Although the wage gap has decreased since the 1963 passage of the Equal Pay Act, women's earnings remain far below that of men.  A report by the American Association of University Women (AAUW) found that “in 2011, women working full time in the United States typically were paid just 77 percent of what men were paid, a gap of 23 percent.” According to the National Women's Law Center, the wage gap for minority women is even worse: African-American and Hispanic women make 64 and 55 cents for every dollar their white, non-Hispanic male counterparts earn. The claim that personal choice is responsible for the gender wage gap has also been debunked, mostly recently in the AAUW's 2013 Gender Pay Gap Report.

Breitbart.com and NRO's misleading claims about gender wage inequality follow a long trend of right-wing media's misinformation on equal pay. Here are just a few examples since 2012:

  • January 3, 2012: Rush Limbaugh Characterized Income Inequality As A “Myth.” Rush Limbaugh claimed on his radio program that there are “so many myths” about income inequality, including that “the income gap getting wider - it isn't.”
  • February 8, 2012: Fox News Host Eric Bolling Denied That Income Inequality Exists In The U.S. During a discussion of income inequality on The Five, co-host Bob Beckel stated “there has been a bigger number - a larger number of people who believe that there's income inequality in this country,” to which Bolling responded, “Well, whatever.  There is - not in this country, Bob.”
  • April 26, 2012: Wall Street Journal Op-Ed Claimed That “Women Earn Less Because They Work Fewer Hours.” Wall Street Journal op-ed claimed that gender wage inequality is “to a considerable degree a gender-hours gap,” despite research that still found pay inequality between men and women working full-time.
  • April 30, 2012: Fox News Host Dana Perino Suggested The Paycheck Fairness Act Could “Actually Hurt Women.” On Fox & Friends, Dana Perino called the Paycheck Fairness Act, legislation aimed at addressing the wage inequality between men and women, a “distraction” and claimed “there is an argument that it could actually hurt women.”
  • May 14, 2012: Fox News Host Bill O'Reilly Said “Income Inequality Is Bull.” During a discussion of income inequality on The O'Reilly Factor, O'Reilly claimed that “income inequality is bull. Nobody gives you anything, you earn it.”

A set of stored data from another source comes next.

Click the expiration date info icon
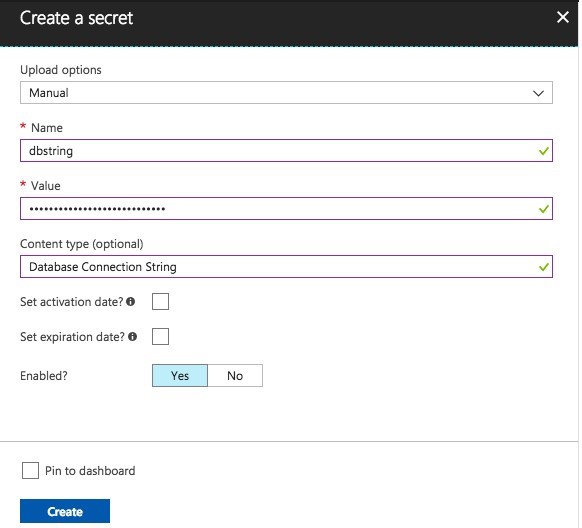Viewport: 582px width, 528px height. tap(133, 337)
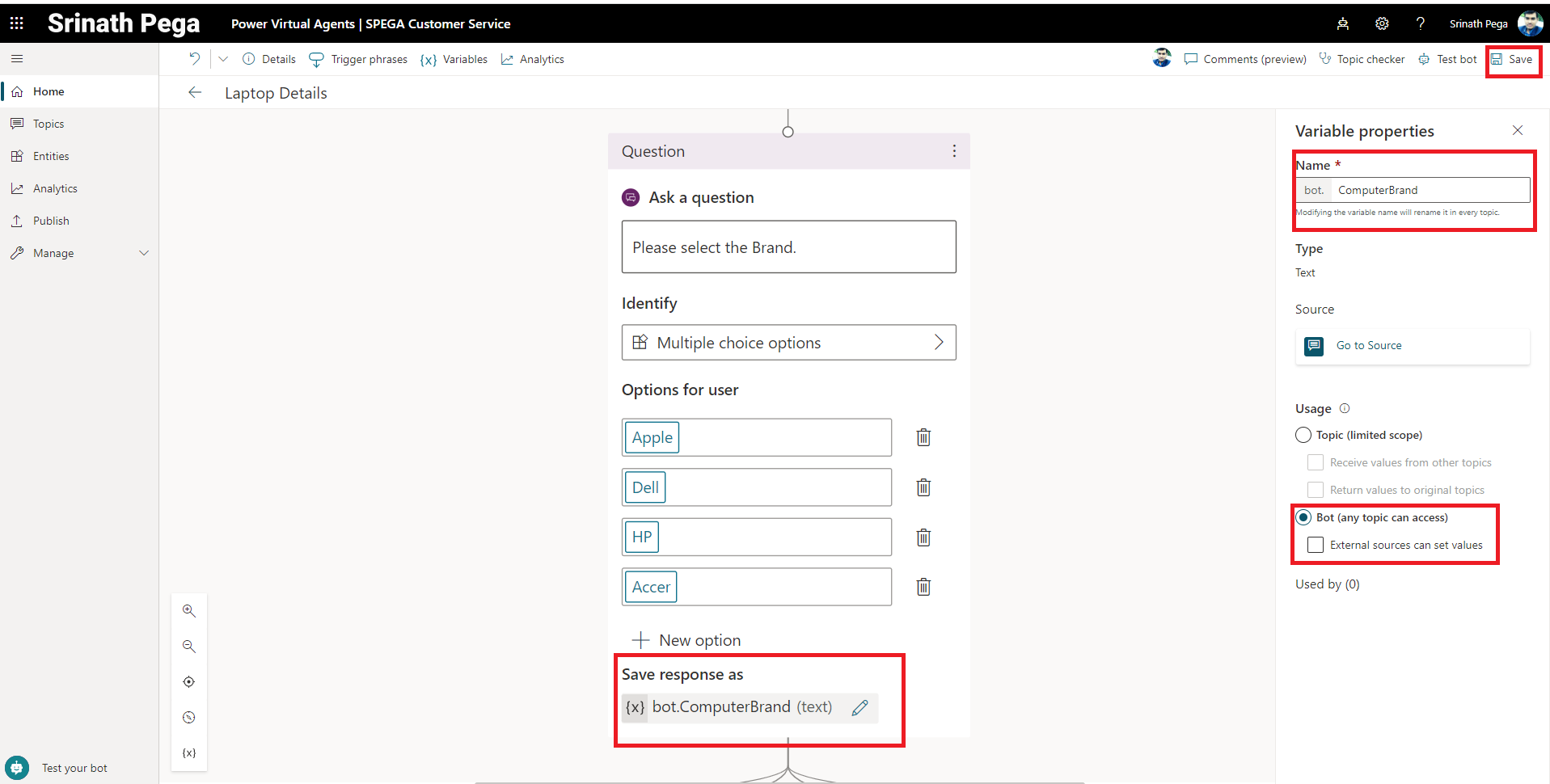Open the Question node's three-dot menu
Screen dimensions: 1550x784
coord(954,151)
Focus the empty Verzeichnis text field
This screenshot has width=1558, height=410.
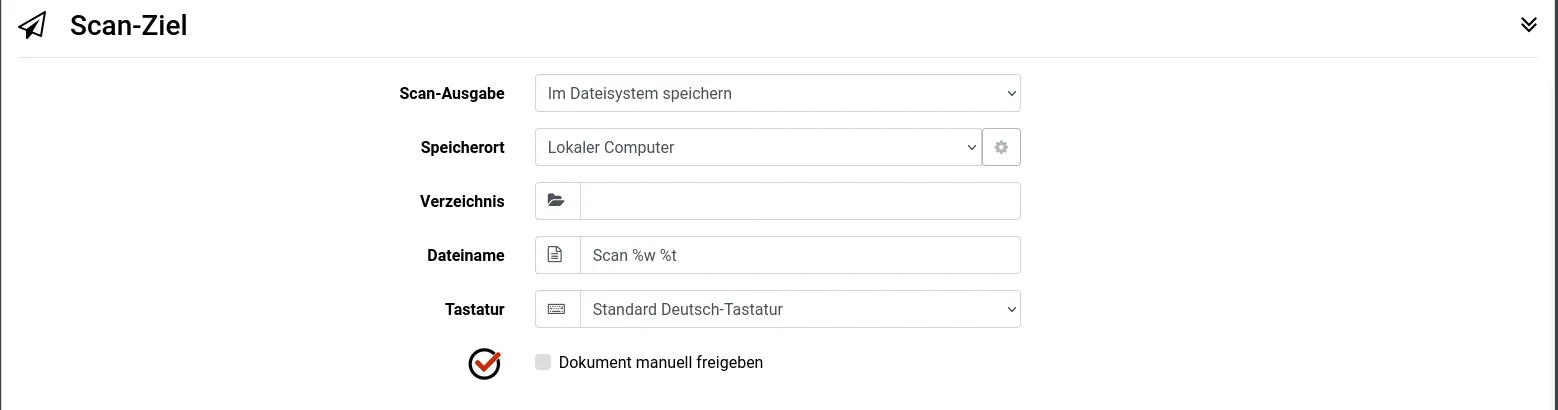[800, 201]
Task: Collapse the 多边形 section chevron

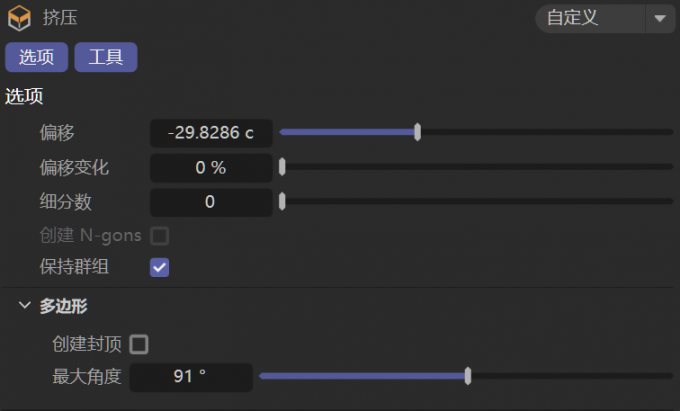Action: tap(25, 305)
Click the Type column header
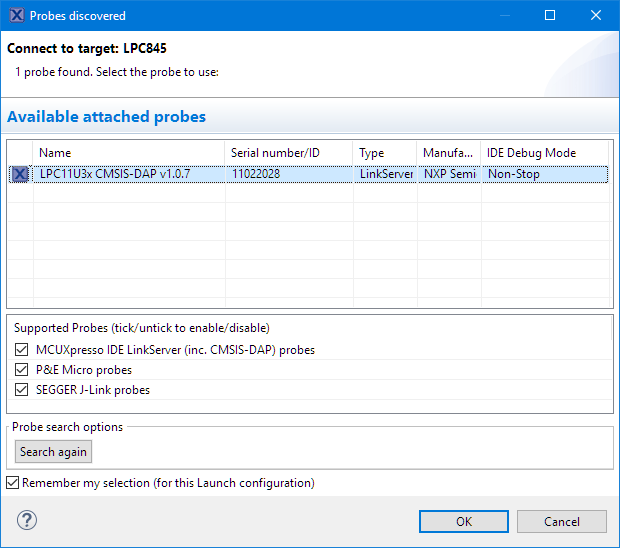The width and height of the screenshot is (620, 548). coord(384,153)

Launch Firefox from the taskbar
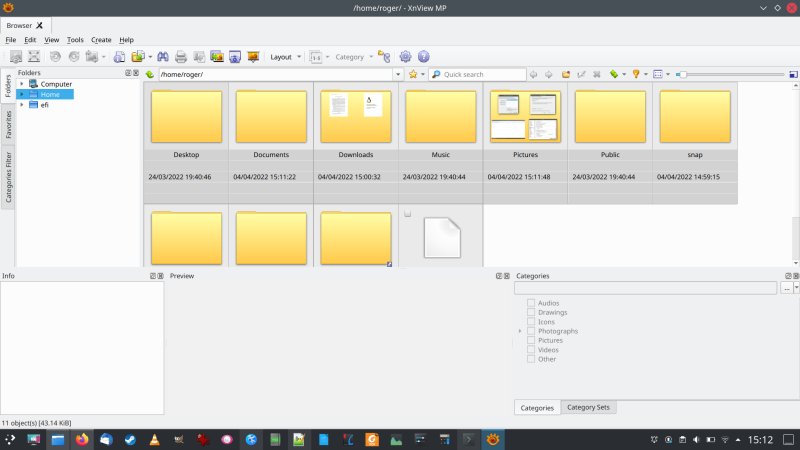point(82,439)
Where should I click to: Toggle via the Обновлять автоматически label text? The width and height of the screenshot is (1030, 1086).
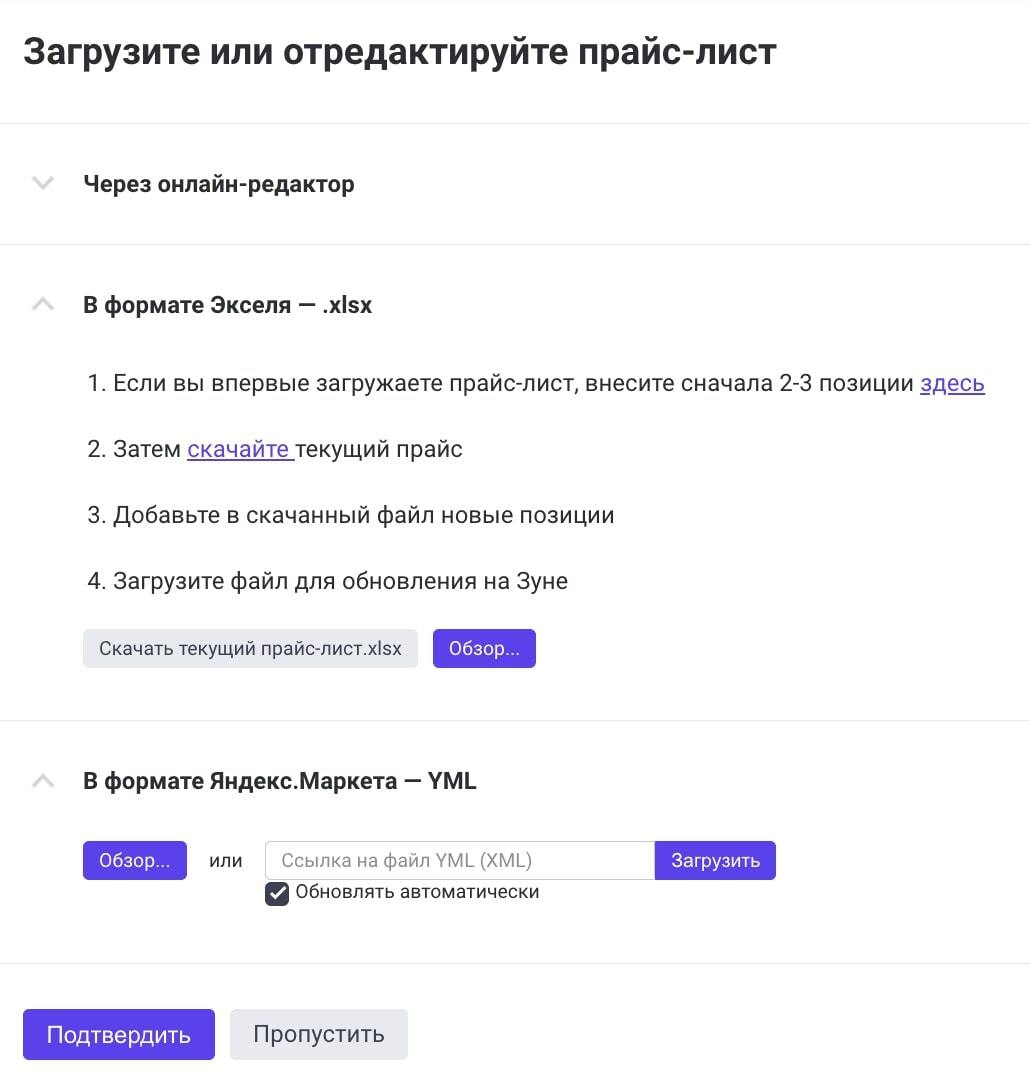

  • May 25, 2012: Regular Fox News Guest Kate Obenshain Attacked The Paycheck Fairness Act As “A Real Joke.” Fox's Eric Bolling and conservative commentator Kate Obenshain attacked the Paycheck Fairness Act during Your World with Neil Cavuto, with Obenshain calling the legislation “a real joke.”
  • September 26, 2012: Fox Chief National Correspondent Claimed That Women Earning Less Than Men Is Not A “National Problem.” Discussing President Obama's “Equal Pay for Equal Work” campaign on Happening Now, Fox News chief national correspondent Jim Angle denied that wage inequality existed, calling the wage gap “not true,” claiming that women work less hours than men and that it's the “result of personal choices.” Angle even went so far as to say that though “there may be some discrimination somewhere, it is not the national problem President Obama says he's fixing.”
  • October 17, 2012: Fox News Reporter Called Gender Wage Inequality “A Myth That Has Endured For Years.” On Happening Now, Fox News reporter Doug McKelway used a gender wage gap question from the second presidential debate to claim that women earning 72 percent of what their male counterparts earn is “a myth that has endured for years.”
  • March 16, 2013: Kansas City Star Columnist E. Thomas McClanahan Dismissed The Gender Wage Gap As “Grossly Misleading.” In his column for the Kansas City Star, McClanahan called Equal Pay Day an exaggeration of workplace discrimination and dismissed the percentage of what women earn compared to their male counterparts as “grossly misleading.”